Don’t be distracted by the sports metaphors and the fashion industry commentary. Last month’s decision by the U.S. Supreme Court in Star Athletica v. Varsity Brands found that decorative elements of cheerleader uniforms were potentially protected by copyright law. That decision opens a new avenue for protection of industrial designs as well, an area which itself has earned a higher profile within IP law recently because of the ongoing fight in Apple v. Samsung. That smartphone case involves design patents, of course, but experts say that the Star Athletica should spur new consideration of how copyright and design patents, as well as trade dress and utility patents, can or can’t work together. Increased use of copyrights to protect industrial design makes new litigation on this issue more likely.

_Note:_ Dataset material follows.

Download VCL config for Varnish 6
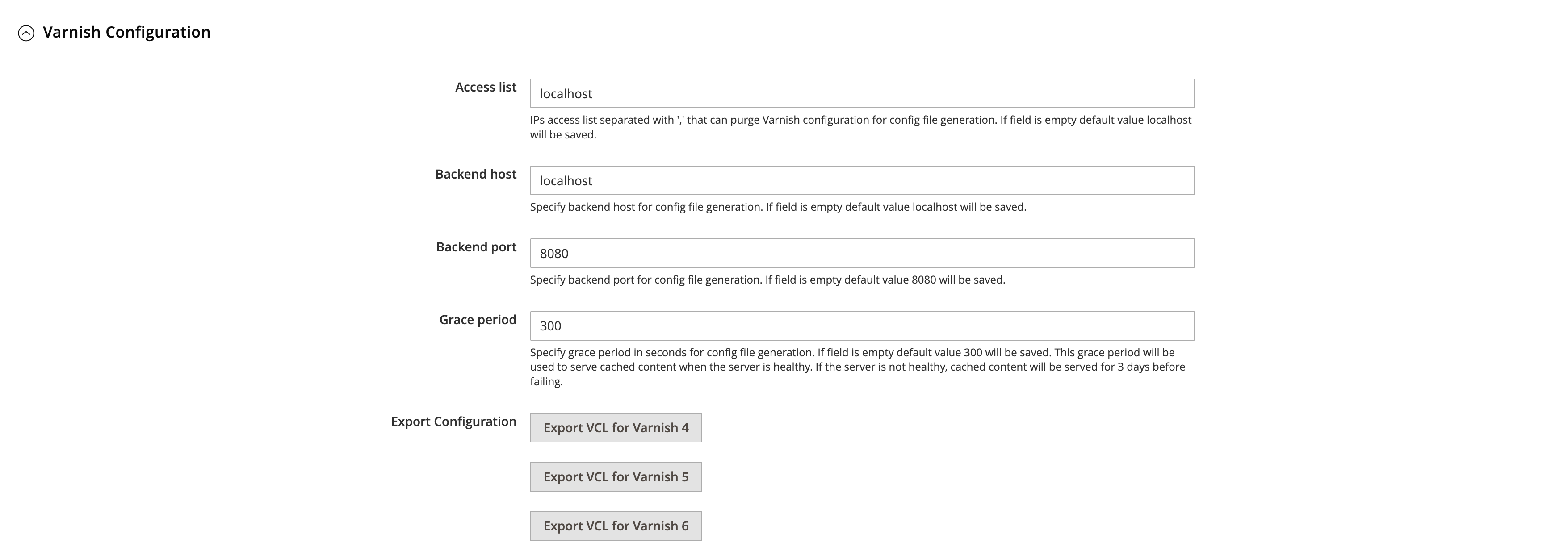The width and height of the screenshot is (1568, 559). tap(616, 526)
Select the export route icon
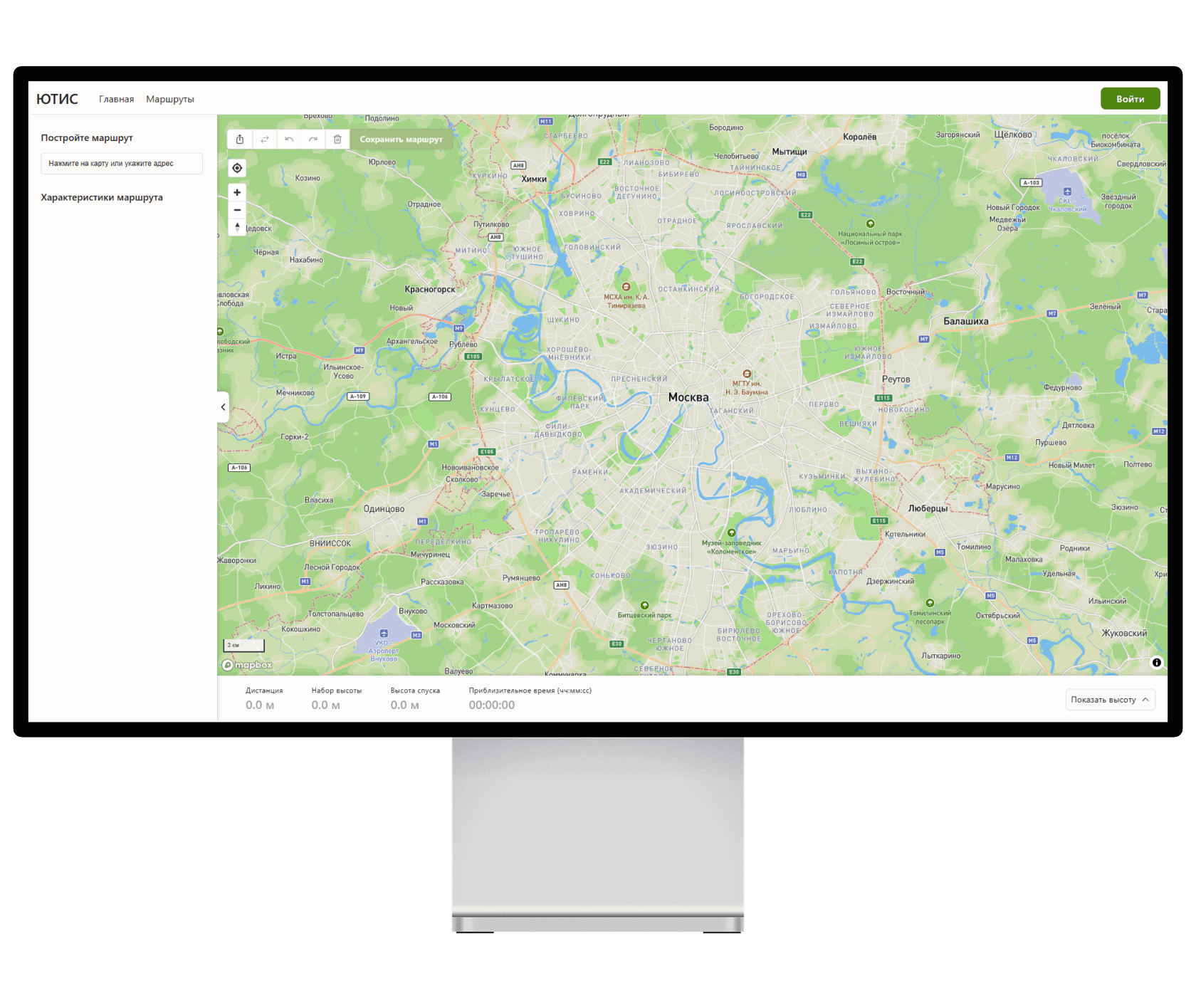1196x1008 pixels. (x=239, y=140)
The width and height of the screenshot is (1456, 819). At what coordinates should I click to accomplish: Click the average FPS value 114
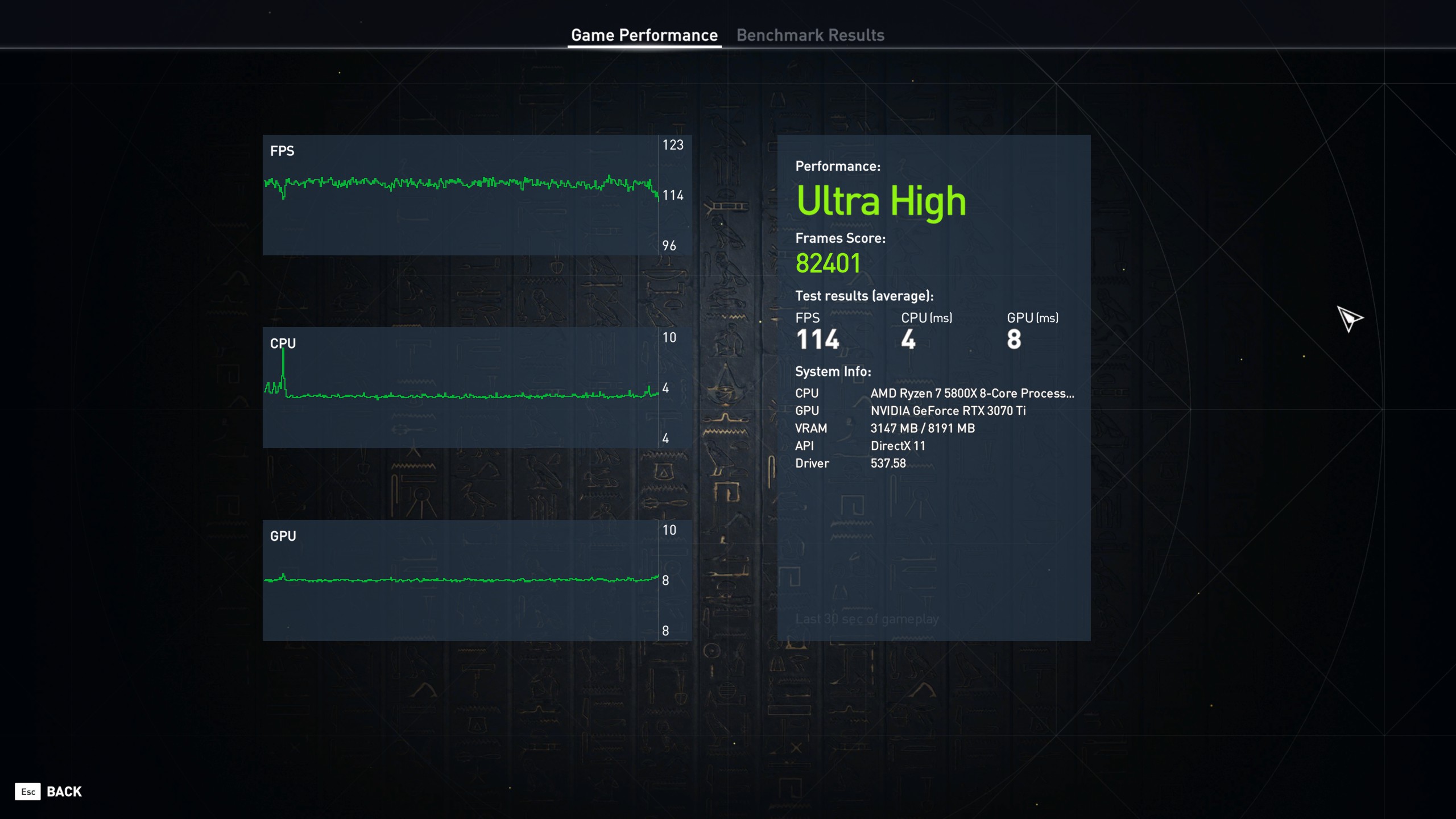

Our panel includes an in-house counsel at a technology company and two law firm lawyers, one specializing in design patents and the other in copyright. They will discuss such questions as:
- How does Star Athletica change the scope of copyright protection for designs? When is copyright protection for useful objects now appropriate?
- What are the differences among the different modes of protection, including “novelty and non-obviousness” for design patents, “originality” for copyrights, and “acquired distinctiveness” for trade dress?
- What are the open questions left by Star Athletica that are likely to be litigated in the future?
Speakers:
- Terry Carroll, IBM Corp.
- Robert Katz, Banner & Witcoff, Ltd.